Теми днями Эйстельд нес дозоры у этих границ, по большей части обитая на бескрайних пустошах, и лишь изредка появляясь в селениях неподалеку. За это время он научился быть готовым к любым встречам: с отрядами местных мародеров, благородными бандитами, ветеранами всевозможных войн, которые никого не страшились и всегда намеревались брать то, что казалось им своим по праву. Такие встречи (если пытающие удачу были настолько глупы или настолько отчаянны, дабы связываться с Серым скитальцем) Эйстельд и его верный клинок заканчивали быстро, навсегда избавляя «гостей» от сложностей дальнейших набегов.
Порой случалось наблюдать издали силуэты бродячих полутролей, которых нужда и голод уводили все дальше от родных гор. Троллей и их ближайших сородичей Зверодрагуров в те времена было мало, поэтому от селений они старались держаться подальше. Лунный металл они чувствовали не хуже, чем звери охотничьи ловушки, потому и скромное жилище скитальца едва беспокоили.
В той самой придорожной харчевне, куда Эйстельд решил наведаться, дабы вернуть себе человеческий облик, и завязалась крепкая дружба между тогда еще молодым скитальцем и старым, неунывающим охотником бальторовской расы.
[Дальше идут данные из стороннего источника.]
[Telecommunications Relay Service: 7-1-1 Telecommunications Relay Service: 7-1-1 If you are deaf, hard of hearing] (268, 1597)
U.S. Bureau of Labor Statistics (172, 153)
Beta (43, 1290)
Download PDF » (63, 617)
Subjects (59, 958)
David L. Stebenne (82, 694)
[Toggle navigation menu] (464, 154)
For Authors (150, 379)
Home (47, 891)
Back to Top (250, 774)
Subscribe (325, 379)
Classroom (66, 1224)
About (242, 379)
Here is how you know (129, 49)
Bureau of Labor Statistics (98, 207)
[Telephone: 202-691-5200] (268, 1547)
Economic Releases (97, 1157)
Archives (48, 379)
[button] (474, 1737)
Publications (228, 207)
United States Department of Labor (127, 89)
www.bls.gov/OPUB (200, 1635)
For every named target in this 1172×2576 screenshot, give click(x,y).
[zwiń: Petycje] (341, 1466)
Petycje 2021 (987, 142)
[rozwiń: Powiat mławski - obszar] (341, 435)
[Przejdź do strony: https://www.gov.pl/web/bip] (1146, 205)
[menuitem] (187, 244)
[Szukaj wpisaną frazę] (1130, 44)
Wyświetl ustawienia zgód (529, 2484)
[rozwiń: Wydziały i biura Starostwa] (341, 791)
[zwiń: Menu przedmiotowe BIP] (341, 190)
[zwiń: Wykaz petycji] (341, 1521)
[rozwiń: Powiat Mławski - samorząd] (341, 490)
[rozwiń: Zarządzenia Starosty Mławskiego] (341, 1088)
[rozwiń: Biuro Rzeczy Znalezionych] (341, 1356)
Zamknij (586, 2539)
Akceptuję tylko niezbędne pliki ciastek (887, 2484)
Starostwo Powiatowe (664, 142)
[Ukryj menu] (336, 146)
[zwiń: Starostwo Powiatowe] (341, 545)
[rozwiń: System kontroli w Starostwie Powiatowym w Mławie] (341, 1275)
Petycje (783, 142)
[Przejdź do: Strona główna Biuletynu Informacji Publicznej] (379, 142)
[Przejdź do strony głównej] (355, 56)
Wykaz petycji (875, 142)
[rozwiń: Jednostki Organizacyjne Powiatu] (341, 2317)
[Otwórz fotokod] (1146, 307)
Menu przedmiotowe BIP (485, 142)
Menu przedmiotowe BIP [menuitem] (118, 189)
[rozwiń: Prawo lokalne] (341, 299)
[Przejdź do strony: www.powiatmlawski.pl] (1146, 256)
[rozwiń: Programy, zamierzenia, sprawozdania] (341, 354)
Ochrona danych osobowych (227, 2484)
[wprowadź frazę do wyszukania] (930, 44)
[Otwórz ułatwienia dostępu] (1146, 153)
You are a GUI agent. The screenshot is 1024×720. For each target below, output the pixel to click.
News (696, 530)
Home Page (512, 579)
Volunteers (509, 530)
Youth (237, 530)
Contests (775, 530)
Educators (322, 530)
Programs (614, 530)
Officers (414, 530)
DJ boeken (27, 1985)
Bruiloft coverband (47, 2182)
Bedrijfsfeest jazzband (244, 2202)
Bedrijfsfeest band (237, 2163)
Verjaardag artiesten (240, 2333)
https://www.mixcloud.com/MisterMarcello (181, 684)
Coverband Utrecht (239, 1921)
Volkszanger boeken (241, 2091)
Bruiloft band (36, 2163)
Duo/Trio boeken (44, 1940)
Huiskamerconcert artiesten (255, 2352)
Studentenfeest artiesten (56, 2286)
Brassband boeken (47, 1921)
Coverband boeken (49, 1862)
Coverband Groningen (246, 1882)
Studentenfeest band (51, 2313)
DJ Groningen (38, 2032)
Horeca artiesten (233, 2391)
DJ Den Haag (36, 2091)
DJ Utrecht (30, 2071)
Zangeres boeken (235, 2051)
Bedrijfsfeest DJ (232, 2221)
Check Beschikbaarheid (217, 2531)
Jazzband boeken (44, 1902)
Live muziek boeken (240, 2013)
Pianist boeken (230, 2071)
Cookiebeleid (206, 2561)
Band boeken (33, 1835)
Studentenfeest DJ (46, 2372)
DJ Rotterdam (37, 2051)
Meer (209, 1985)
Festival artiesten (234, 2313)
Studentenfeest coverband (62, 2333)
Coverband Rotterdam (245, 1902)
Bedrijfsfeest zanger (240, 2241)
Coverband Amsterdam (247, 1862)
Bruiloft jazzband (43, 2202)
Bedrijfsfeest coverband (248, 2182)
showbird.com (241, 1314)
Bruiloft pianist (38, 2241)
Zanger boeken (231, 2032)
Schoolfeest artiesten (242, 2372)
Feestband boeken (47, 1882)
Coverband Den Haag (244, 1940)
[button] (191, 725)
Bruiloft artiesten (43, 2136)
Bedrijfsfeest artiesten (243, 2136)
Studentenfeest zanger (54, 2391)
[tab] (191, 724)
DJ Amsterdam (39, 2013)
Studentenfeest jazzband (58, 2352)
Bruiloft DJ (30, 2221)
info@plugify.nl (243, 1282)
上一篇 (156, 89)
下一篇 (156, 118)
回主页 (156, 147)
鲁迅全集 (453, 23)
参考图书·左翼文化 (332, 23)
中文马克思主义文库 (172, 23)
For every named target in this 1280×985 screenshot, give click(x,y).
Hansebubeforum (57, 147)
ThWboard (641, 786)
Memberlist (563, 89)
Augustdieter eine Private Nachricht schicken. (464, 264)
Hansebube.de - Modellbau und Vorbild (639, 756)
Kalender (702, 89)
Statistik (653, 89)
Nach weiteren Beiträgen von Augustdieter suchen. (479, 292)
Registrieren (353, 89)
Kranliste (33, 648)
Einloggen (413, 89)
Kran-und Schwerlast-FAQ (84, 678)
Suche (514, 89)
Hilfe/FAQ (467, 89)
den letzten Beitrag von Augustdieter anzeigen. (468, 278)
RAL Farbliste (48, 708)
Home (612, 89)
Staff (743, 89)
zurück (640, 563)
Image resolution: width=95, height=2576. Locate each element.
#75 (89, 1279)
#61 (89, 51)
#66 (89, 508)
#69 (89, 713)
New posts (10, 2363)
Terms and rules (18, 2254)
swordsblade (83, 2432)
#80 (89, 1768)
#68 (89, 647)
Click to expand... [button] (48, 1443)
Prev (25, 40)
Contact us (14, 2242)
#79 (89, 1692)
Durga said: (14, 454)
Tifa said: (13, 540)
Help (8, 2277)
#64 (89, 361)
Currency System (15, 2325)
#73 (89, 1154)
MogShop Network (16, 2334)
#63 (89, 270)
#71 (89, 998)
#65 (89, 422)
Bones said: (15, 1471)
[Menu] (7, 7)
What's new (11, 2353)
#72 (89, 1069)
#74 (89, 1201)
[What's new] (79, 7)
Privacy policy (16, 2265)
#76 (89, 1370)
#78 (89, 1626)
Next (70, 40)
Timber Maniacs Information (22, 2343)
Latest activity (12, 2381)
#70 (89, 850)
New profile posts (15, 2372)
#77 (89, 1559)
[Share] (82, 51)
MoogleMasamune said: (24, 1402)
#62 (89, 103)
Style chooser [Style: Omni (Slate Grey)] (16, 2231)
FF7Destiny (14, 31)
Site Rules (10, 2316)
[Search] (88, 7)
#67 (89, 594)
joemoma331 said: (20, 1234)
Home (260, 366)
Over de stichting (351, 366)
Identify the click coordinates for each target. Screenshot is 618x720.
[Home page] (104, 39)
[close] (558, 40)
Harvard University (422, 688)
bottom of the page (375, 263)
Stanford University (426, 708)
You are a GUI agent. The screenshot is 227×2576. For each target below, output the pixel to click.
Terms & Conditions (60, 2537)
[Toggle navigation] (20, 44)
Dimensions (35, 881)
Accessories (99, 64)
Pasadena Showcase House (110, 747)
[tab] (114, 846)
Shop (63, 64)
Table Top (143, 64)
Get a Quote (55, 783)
В корчме «Тролль и поэзия» много лет назад
Отряхивая в край изношенный плащ, более всего походивший на балахон странствующего бродяги, до того он был покрыт въедливой бурой пылью, Эйстельд отворил скрипучую дверь в полутемное помещение ничем не примечательной харчевни, разве только, если вникнуть в абсурдное название. На вывеске, висевшей на двух ржавых петлях у входа снаружи, был изображен тролль с блаженной рожей, которой автор этого шедевра пытался придать выражение одухотворенности с помощью пера за ухом, что по задумке было олицетворением его тесных отношений с поэзией. Надпись была выполнена довольно искусно и без ошибок, чему странник и удивился. Знающие письменность в этих краях встречались не так уж часто, а о мастерах гравировки и говорить было нечего – их можно было перечесть по пальцам одной руки.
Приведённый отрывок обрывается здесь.